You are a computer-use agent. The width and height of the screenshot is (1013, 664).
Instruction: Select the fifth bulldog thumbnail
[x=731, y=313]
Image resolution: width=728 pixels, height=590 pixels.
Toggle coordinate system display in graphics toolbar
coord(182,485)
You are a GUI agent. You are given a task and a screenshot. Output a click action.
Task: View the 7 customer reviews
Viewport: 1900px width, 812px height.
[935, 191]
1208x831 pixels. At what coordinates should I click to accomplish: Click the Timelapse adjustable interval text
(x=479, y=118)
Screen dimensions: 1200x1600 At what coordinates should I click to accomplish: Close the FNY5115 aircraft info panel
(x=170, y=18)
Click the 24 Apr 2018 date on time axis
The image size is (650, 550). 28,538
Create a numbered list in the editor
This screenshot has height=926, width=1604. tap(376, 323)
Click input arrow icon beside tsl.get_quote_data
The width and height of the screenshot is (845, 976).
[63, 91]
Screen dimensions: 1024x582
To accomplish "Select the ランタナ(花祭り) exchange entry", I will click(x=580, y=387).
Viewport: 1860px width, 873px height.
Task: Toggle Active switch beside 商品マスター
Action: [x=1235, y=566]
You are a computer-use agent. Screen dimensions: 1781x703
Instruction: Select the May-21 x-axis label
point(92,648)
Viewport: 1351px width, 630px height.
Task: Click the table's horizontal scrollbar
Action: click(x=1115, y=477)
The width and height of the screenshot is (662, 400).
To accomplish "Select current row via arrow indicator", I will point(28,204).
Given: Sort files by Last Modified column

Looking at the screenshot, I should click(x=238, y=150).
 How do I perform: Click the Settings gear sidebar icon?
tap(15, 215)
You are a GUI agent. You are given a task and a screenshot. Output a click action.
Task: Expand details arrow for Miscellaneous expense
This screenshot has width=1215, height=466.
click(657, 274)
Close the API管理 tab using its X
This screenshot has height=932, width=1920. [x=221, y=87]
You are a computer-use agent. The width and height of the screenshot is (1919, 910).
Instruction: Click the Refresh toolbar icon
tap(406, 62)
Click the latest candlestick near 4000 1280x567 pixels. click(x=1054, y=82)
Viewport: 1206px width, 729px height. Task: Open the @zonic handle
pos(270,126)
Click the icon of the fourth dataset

● ● ●

YOUR INSTRUCTIONS: Only what runs from the line containing "Viewport: 1206px width, 729px" through the final line of the entries above belongs in the answer, restated exactly.

RESULT OF THE TASK:
Viewport: 1206px width, 729px height. Task: Open the @zonic handle
pos(270,126)
Click the icon of the fourth dataset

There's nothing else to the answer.